Physiopolis ( alias la cité de la nature ) a été fondée dans les années 30 par André et Gaston Durville. Il s’agissait pour eux de bâtir le premier domaine naturiste de France et de mettre en place leur doctrine. Ils voulaient que les français acquièrent une « santé durable » et deviennent « une race forte » grâce à des cures multiples se traduisant par une alimentation saine, des bains de soleil, un retour à la terre et beaucoup, beaucoup, beaucoup de sport. Leur colonie n’a pas duré longtemps et dans les années 50 l’île est devenue un simple camp de vacances.
Aujourd’hui, les naturistes ont déserté l’île mais des physiopolitains y vivent toujours.
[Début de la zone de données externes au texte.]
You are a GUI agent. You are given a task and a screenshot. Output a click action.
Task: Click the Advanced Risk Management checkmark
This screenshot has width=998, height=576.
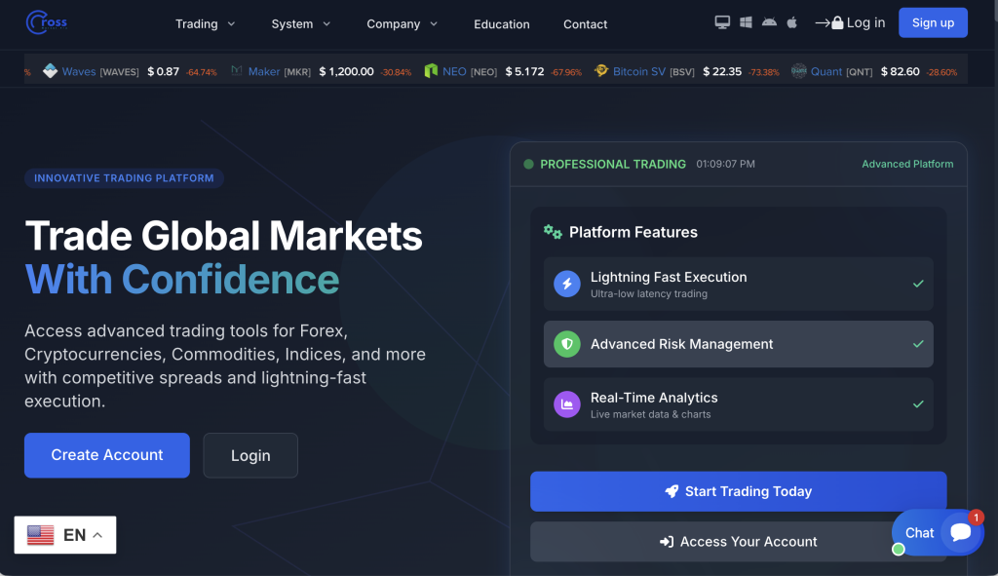(917, 344)
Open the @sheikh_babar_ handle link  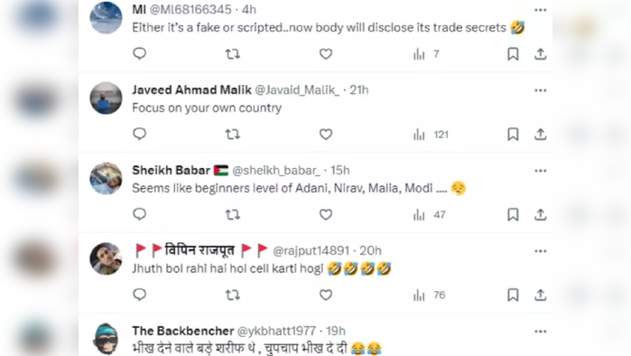click(276, 171)
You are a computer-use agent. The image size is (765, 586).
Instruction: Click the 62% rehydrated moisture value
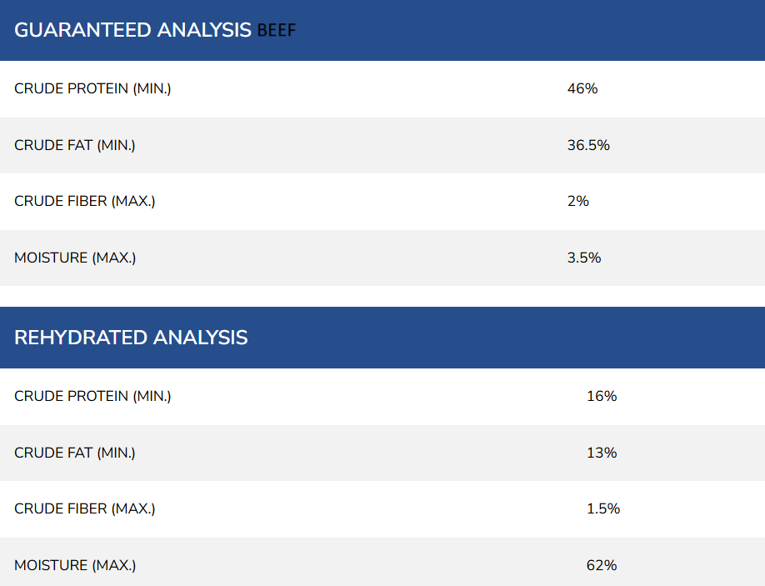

L’île est parsemée de bungalows en fibrociments et de chalets que des particuliers achètent pour les rénover et en faire leur habitation primaire ou secondaire. Certains infrastructures n’ont pas bougé et participent de l’ambiance particulière du lieu.
En 1935, « La piscine » ouvre ses portes et accueille les parisiens pour leurs trempettes estivales. Aujourd’hui à l’abandon, le bâtiment ( et ses faux airs de temple art-déco ) accueille les férus d’urbex. Depuis des années la piscine est au cœur de nombreux projets remis en cause par les habitants de l’île et par le Plan de prévention de risques d’Inondation ( PPRI ) qui interdit toute construction. Le classement d’une partie des bâtiment au Patrimoine historique n’arrange pas les affaires des promoteurs immobiliers.
Il y a 5 ans, le lieu a été investi par le collectif Mainstenant qui souhaitait faire de cet endroit un éco-lieu avec une boulangerie, des potagers, une grainothèque et des activités pour sensibiliser les enfants à l’environnement. L’arrivée, un peu forcée, de ces « écolos » n’a pas été vu d’un bon œil par les habitants qui les ont gentiment mis à la porte.
Pendant un mois, nous avons fouillé les recoins de ce monceau de terre, emprunté l’avenue des (champs) Élysées et observé avec attention l’héritage des années Durville. Pendant un mois, nous avons approché de près les vestiges d’un patrimoine historique et privé très peu connu.
Pour pouvoir accéder à Physiopolis, il faut posséder un lopin de terre, connaître quelqu’un qui qui en possède un ou construire un radeau plus solide que celui de la Méduse pour rejoindre l’autre rive. A cause de cela, ce patrimoine flottant reste un mystère pour beaucoup de franciliens.